▼
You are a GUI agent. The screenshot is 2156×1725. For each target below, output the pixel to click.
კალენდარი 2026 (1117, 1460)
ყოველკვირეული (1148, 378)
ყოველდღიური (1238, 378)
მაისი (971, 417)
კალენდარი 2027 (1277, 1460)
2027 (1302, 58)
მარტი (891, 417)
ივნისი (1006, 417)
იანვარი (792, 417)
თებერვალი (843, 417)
▲
(What to work on): Give back the records above, character for character.

(Response):
You are a GUI agent. The screenshot is 2156×1725. For each target below, output the pixel to click.
კალენდარი 2026 (1117, 1460)
ყოველკვირეული (1148, 378)
ყოველდღიური (1238, 378)
მაისი (971, 417)
კალენდარი 2027 (1277, 1460)
2027 (1302, 58)
მარტი (891, 417)
ივნისი (1006, 417)
იანვარი (792, 417)
თებერვალი (843, 417)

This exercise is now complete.